**SHORT TASK:** Which items run from the line with "Click the Demo Hero button" through the line with "point(75,31)"? Put each of those lines, both ends included, into a numbered list and skip any blank lines.

[Saved data entries]

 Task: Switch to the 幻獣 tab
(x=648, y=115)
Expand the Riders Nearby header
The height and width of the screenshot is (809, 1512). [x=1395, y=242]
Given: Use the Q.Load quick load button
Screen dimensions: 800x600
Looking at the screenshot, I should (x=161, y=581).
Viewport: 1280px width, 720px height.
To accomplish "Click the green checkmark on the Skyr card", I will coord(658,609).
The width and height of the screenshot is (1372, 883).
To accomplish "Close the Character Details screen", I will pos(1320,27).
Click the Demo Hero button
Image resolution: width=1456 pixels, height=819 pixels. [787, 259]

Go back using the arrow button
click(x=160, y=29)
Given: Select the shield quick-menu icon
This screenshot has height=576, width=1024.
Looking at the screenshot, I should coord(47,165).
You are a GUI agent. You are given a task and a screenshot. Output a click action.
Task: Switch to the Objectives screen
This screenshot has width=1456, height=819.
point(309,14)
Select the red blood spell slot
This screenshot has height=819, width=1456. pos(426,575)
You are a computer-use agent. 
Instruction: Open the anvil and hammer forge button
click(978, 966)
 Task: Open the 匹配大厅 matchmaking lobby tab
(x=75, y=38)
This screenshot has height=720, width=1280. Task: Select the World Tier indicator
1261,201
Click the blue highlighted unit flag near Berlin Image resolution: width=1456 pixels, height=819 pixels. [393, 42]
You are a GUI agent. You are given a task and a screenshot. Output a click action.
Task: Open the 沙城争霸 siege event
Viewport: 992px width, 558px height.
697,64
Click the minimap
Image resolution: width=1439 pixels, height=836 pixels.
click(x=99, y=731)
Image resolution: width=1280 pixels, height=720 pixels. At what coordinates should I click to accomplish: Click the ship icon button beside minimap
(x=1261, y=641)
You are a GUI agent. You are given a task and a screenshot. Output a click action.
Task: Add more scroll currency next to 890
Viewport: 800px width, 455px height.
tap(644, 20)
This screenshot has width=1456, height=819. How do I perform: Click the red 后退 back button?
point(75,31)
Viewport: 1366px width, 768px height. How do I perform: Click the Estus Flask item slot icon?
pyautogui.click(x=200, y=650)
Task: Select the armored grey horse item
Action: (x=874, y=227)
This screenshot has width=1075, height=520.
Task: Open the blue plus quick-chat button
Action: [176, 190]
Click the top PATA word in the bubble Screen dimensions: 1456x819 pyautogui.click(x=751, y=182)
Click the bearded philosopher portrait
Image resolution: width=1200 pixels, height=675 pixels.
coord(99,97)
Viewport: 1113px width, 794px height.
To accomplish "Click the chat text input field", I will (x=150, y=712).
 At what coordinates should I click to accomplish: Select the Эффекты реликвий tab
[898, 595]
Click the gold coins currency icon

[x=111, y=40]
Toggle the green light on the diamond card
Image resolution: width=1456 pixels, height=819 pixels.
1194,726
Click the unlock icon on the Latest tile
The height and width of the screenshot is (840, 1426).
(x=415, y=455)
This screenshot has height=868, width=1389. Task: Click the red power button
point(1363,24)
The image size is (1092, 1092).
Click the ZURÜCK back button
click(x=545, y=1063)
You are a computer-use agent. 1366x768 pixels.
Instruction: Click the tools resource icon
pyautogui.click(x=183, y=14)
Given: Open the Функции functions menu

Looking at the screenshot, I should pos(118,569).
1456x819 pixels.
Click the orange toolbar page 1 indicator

**RESPONSE:**
1. Click the Demo Hero button
2. Image resolution: width=1456 pixels, height=819 pixels. [787, 259]
3. Go back using the arrow button
4. click(x=160, y=29)
5. Given: Select the shield quick-menu icon
6. This screenshot has height=576, width=1024.
7. Looking at the screenshot, I should coord(47,165).
8. You are a GUI agent. You are given a task and a screenshot. Output a click action.
9. Task: Switch to the Objectives screen
10. This screenshot has width=1456, height=819.
11. point(309,14)
12. Select the red blood spell slot
13. This screenshot has height=819, width=1456. pos(426,575)
14. You are a computer-use agent. 
15. Instruction: Open the anvil and hammer forge button
16. click(978, 966)
17.  Task: Open the 匹配大厅 matchmaking lobby tab
18. (x=75, y=38)
19. This screenshot has height=720, width=1280. Task: Select the World Tier indicator
20. 1261,201
21. Click the blue highlighted unit flag near Berlin Image resolution: width=1456 pixels, height=819 pixels. [393, 42]
22. You are a GUI agent. You are given a task and a screenshot. Output a click action.
23. Task: Open the 沙城争霸 siege event
24. Viewport: 992px width, 558px height.
25. 697,64
26. Click the minimap
27. Image resolution: width=1439 pixels, height=836 pixels.
28. click(x=99, y=731)
29. Image resolution: width=1280 pixels, height=720 pixels. At what coordinates should I click to accomplish: Click the ship icon button beside minimap
30. (x=1261, y=641)
31. You are a GUI agent. You are given a task and a screenshot. Output a click action.
32. Task: Add more scroll currency next to 890
33. Viewport: 800px width, 455px height.
34. tap(644, 20)
35. This screenshot has width=1456, height=819. How do I perform: Click the red 后退 back button?
36. point(75,31)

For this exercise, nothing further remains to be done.